CXLIII. Il y avait alors à Athènes un citoyen nouvellement élevé au premier rang. Son nom était Thémistocles ; mais on l'appelait fils de Néoclès. Il soutint que les interprètes n'avaient pas rencontré le vrai sens de l'oracle. Si le malheur prédit, disait-il, regardait en quelque sorte les Athéniens, la réponse de la Pythie ne serait pas, ce me semble, si douce. Infortunée Salamine ! aurait-elle dit, au lieu de ces mots, ô divine Salamine ! si les habitants eussent dû périr aux environs de cette île. Mais, pour quiconque prenait l'oracle dans son vrai sens, le dieu avait plutôt en vue les ennemis que les Athéniens. Là-dessus il leur conseillait de se préparer à un combat naval, parce que les vaisseaux étaient le mur de bois. Les Athéniens décidèrent que l'avis de Thémistocles était préférable à celui des interprètes des oracles, qui dissuadaient le combat naval, et même en général de lever les mains contre l'ennemi, et conseillaient d'abandonner l'Attique et de faire ailleurs un nouvel établissement.

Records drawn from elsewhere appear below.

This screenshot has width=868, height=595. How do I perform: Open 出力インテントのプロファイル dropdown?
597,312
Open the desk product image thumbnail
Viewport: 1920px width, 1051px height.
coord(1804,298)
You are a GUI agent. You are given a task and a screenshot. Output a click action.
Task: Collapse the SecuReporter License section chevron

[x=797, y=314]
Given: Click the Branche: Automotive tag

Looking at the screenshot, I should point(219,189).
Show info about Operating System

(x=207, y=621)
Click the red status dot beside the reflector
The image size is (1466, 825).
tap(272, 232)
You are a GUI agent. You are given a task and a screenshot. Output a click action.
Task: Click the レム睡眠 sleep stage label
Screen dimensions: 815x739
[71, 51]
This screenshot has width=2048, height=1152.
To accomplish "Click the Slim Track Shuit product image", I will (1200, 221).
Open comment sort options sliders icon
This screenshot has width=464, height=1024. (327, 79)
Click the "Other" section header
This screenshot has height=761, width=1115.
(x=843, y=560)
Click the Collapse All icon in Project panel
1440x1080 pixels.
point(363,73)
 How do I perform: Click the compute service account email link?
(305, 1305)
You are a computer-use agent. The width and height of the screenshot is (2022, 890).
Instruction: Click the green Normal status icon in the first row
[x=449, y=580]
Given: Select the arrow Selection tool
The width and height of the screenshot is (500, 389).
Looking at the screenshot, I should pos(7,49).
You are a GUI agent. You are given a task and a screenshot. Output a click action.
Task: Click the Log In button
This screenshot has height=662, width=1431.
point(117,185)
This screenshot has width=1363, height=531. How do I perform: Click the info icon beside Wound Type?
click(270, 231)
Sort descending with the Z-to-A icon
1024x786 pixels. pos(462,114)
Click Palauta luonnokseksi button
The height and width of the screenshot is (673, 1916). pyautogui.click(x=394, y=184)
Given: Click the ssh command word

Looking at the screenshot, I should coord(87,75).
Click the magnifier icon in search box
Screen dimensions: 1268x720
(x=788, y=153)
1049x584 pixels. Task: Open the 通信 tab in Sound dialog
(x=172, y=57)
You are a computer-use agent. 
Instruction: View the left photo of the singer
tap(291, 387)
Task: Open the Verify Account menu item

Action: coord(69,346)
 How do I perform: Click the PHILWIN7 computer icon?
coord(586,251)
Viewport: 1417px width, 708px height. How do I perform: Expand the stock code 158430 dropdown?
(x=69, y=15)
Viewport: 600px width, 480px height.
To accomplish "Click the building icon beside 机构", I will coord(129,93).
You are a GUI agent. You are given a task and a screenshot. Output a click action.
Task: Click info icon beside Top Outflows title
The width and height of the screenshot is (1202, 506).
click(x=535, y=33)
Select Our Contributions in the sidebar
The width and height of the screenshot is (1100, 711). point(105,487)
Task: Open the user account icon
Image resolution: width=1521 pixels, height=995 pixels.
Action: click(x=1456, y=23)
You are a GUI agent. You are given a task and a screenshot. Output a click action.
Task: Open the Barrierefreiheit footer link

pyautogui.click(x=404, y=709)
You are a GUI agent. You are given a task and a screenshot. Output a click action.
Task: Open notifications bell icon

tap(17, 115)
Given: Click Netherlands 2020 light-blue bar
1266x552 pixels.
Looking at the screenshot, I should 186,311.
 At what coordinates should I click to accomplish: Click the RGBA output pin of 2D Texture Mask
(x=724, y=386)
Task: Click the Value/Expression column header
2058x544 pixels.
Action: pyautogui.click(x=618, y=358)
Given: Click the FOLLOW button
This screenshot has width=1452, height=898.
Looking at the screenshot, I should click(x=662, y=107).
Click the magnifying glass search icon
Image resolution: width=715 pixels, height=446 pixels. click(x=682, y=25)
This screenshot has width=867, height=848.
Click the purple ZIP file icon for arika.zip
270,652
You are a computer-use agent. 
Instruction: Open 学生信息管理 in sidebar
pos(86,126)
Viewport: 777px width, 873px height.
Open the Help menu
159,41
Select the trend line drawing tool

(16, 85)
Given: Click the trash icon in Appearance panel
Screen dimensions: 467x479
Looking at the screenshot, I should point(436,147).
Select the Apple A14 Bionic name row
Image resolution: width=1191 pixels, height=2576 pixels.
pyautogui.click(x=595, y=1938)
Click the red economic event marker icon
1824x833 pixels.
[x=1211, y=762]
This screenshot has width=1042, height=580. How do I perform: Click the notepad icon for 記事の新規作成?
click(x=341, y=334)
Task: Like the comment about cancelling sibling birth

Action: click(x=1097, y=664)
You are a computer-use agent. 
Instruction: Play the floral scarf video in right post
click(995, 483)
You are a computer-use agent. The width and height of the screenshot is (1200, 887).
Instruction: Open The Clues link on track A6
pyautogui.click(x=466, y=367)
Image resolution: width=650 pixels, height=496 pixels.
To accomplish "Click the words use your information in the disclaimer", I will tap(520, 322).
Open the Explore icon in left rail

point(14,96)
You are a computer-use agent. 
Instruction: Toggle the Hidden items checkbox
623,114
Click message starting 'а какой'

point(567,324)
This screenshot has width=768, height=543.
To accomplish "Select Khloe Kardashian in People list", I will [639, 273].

CXLIV. Antérieurement à cet avis, Thémistocles en avait ouvert un autre qui se trouva excellent dans la conjoncture actuelle. Il y avait dans le trésor public de grandes richesses provenant des mines de Laurium. On était sur le point de les distribuer à tous les citoyens qui avaient atteint l'âge de puberté, et chacun d'eux aurait reçu pour sa part dix drachmes. Thémistocles persuada aux Athéniens de ne point faire cette distribution, et de construire avec cet argent deux cents vaisseaux pour la guerre, entendant par ces mots la guerre qu'on avait à soutenir contre les Eginètes. Cette guerre fut alors le salut de la Grèce, parce qu'elle força les Athéniens à devenir marins. Ces vaisseaux ne servirent pas à l'usage auquel on les avait destinés, mais on les employa fort à propos pour les besoins de la Grèce. Ils se trouvèrent faits d'avance, et il ne fallut plus qu'y en ajouter quelques autres. Ainsi, dans un conseil tenu après qu'on eut consulté l'oracle, il fut résolu que, pour obéir au dieu, toute la nation, de concert avec ceux d'entre les Grecs qui voudraient se joindre à elle, attaquerait par mer les Barbares qui venaient fondre sur la Grèce. Tels furent les oracles rendus aux Athéniens.